#### Problem requirements:
From the first line of the data below, copy each line up to the one containing "This screenshot has width=882, height=588.", and include that line too.

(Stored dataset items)
=== Section Start ===

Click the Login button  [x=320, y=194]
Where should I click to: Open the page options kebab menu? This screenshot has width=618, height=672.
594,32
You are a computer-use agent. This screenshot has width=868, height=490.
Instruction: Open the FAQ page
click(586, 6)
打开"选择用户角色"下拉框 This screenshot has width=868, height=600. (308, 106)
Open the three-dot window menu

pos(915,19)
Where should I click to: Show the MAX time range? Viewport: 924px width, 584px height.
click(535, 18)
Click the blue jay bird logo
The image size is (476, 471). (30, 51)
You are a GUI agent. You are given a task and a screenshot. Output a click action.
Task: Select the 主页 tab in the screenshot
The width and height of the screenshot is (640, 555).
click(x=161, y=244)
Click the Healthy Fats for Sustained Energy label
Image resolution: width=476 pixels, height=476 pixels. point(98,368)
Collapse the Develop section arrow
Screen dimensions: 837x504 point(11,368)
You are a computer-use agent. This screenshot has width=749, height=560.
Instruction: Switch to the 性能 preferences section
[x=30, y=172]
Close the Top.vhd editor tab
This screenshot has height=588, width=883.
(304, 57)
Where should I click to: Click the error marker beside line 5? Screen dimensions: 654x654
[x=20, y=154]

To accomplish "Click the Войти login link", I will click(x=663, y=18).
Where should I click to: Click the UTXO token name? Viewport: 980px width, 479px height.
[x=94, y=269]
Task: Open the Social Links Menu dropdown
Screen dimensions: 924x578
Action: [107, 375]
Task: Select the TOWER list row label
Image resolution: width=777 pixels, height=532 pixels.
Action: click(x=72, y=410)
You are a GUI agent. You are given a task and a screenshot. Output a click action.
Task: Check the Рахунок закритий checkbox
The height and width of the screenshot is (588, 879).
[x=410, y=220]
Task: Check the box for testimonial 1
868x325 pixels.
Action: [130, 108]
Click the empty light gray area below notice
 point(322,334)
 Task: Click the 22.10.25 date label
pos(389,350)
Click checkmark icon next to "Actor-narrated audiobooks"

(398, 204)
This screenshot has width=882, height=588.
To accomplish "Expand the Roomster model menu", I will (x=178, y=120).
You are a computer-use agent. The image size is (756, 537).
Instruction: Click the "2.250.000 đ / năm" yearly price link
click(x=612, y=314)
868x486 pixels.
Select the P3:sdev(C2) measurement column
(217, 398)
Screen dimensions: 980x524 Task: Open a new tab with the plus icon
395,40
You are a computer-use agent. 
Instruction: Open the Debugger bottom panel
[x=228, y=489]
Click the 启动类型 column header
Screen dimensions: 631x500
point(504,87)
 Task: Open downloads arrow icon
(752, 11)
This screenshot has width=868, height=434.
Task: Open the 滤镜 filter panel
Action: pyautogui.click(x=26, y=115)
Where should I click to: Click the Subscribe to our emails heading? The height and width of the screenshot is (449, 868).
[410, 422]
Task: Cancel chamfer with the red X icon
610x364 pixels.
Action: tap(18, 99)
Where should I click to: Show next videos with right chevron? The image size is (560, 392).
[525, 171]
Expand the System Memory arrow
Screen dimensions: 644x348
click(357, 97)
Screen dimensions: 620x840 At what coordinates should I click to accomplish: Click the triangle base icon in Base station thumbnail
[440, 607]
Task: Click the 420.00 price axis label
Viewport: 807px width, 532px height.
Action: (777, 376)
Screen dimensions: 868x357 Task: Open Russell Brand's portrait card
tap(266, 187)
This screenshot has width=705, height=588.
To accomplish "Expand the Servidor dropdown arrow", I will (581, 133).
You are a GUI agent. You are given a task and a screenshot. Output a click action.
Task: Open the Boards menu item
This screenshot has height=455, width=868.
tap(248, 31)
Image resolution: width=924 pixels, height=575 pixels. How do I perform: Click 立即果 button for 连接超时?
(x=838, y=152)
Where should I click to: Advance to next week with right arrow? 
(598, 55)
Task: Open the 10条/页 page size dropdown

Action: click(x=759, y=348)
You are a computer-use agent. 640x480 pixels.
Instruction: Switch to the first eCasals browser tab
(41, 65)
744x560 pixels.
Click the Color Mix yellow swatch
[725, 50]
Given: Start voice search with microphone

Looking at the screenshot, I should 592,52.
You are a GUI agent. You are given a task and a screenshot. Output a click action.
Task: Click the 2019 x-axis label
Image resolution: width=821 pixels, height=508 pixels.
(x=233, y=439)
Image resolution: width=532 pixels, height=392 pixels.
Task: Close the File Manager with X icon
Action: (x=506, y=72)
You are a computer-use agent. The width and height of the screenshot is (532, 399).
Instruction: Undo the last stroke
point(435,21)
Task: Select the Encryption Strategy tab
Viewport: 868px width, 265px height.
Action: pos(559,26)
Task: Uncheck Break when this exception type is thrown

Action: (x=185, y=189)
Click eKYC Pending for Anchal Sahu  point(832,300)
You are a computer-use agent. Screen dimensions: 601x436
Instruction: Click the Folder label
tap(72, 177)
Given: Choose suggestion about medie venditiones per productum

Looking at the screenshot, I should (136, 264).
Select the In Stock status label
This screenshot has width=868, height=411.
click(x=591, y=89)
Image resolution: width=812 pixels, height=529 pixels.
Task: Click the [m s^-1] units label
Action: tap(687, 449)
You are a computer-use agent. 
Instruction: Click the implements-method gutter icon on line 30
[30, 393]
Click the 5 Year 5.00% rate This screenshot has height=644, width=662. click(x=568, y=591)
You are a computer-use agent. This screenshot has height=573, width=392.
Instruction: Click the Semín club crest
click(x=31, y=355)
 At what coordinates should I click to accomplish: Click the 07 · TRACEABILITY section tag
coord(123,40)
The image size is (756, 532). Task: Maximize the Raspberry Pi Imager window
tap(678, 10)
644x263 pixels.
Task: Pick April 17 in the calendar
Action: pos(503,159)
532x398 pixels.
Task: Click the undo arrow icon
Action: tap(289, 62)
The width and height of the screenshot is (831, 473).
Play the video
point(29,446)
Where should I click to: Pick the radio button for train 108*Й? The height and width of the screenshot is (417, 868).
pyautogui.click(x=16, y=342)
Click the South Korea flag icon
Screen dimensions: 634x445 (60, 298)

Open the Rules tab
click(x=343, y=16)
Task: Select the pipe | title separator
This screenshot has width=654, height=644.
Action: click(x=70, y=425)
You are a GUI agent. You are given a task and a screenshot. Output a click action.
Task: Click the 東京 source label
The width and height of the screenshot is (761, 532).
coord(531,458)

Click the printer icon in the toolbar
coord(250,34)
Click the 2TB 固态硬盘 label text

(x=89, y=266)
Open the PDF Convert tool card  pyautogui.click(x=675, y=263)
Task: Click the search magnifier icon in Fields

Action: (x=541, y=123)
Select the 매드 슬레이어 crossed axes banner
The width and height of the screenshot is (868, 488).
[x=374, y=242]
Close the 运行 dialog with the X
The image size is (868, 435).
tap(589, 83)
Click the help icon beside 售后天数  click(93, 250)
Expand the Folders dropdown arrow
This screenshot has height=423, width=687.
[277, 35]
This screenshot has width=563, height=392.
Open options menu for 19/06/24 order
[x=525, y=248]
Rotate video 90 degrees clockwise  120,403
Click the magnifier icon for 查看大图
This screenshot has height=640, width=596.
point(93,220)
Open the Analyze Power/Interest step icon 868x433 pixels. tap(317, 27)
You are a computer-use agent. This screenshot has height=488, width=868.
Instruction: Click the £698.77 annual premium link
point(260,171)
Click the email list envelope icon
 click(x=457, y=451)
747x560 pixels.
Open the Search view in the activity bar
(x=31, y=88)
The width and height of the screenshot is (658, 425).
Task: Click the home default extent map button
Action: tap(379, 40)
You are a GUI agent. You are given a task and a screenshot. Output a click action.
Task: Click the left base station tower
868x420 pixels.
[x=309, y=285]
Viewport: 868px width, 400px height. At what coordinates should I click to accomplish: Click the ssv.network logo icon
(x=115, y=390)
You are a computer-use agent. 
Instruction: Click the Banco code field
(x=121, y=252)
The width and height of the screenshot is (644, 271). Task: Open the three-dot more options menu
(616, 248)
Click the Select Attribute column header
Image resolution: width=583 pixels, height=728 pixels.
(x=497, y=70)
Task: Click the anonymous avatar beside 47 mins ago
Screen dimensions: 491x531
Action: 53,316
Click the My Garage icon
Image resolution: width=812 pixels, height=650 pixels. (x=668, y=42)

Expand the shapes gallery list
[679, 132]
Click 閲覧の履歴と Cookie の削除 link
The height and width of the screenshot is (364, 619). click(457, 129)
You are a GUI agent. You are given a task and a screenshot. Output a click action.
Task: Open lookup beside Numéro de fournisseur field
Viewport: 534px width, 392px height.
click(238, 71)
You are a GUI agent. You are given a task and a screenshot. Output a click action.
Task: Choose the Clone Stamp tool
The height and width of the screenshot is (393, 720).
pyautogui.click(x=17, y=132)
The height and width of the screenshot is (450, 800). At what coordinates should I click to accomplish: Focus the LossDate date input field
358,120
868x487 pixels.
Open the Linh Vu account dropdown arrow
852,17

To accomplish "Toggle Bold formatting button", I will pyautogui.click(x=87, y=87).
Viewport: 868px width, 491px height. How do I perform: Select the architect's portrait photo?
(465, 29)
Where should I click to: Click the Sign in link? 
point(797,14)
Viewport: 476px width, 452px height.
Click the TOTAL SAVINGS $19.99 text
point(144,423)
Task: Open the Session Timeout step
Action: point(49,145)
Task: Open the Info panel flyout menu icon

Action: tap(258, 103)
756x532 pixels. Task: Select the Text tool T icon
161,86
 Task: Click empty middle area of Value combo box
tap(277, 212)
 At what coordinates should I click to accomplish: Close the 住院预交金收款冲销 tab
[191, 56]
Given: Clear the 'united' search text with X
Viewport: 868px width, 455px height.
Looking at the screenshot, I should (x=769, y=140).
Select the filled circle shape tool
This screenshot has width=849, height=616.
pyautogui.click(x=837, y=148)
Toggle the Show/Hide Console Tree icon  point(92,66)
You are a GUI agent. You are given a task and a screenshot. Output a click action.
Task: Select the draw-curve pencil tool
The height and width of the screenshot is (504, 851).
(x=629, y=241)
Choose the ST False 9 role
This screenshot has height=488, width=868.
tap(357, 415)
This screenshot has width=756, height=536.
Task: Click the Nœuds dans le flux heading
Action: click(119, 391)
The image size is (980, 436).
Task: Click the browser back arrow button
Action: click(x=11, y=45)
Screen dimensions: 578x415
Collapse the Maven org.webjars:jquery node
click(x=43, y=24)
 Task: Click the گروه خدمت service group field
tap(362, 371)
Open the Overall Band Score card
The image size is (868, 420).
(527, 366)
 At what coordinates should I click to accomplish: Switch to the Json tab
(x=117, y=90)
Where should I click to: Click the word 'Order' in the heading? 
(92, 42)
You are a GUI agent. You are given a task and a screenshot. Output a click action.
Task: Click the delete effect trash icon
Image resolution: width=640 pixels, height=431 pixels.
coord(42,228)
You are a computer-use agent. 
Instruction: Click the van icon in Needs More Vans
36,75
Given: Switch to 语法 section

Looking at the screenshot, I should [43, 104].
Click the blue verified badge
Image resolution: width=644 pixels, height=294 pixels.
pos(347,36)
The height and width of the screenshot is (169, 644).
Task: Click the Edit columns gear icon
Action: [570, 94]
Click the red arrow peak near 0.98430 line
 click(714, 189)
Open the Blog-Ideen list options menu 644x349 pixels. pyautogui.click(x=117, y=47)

=== Section End ===

#### Result of this exercise:
Click the Login button  [x=320, y=194]
Where should I click to: Open the page options kebab menu? This screenshot has width=618, height=672.
594,32
You are a computer-use agent. This screenshot has width=868, height=490.
Instruction: Open the FAQ page
click(586, 6)
打开"选择用户角色"下拉框 This screenshot has width=868, height=600. (308, 106)
Open the three-dot window menu

pos(915,19)
Where should I click to: Show the MAX time range? Viewport: 924px width, 584px height.
click(535, 18)
Click the blue jay bird logo
The image size is (476, 471). (30, 51)
You are a GUI agent. You are given a task and a screenshot. Output a click action.
Task: Select the 主页 tab in the screenshot
The width and height of the screenshot is (640, 555).
click(x=161, y=244)
Click the Healthy Fats for Sustained Energy label
Image resolution: width=476 pixels, height=476 pixels. point(98,368)
Collapse the Develop section arrow
Screen dimensions: 837x504 point(11,368)
You are a computer-use agent. This screenshot has width=749, height=560.
Instruction: Switch to the 性能 preferences section
[x=30, y=172]
Close the Top.vhd editor tab
This screenshot has height=588, width=883.
(304, 57)
Where should I click to: Click the error marker beside line 5? Screen dimensions: 654x654
[x=20, y=154]

To accomplish "Click the Войти login link", I will click(x=663, y=18).
Where should I click to: Click the UTXO token name? Viewport: 980px width, 479px height.
[x=94, y=269]
Task: Open the Social Links Menu dropdown
Screen dimensions: 924x578
Action: [107, 375]
Task: Select the TOWER list row label
Image resolution: width=777 pixels, height=532 pixels.
Action: click(x=72, y=410)
You are a GUI agent. You are given a task and a screenshot. Output a click action.
Task: Check the Рахунок закритий checkbox
The height and width of the screenshot is (588, 879).
[x=410, y=220]
Task: Check the box for testimonial 1
868x325 pixels.
Action: [130, 108]
Click the empty light gray area below notice
 point(322,334)
 Task: Click the 22.10.25 date label
pos(389,350)
Click checkmark icon next to "Actor-narrated audiobooks"

(398, 204)
This screenshot has width=882, height=588.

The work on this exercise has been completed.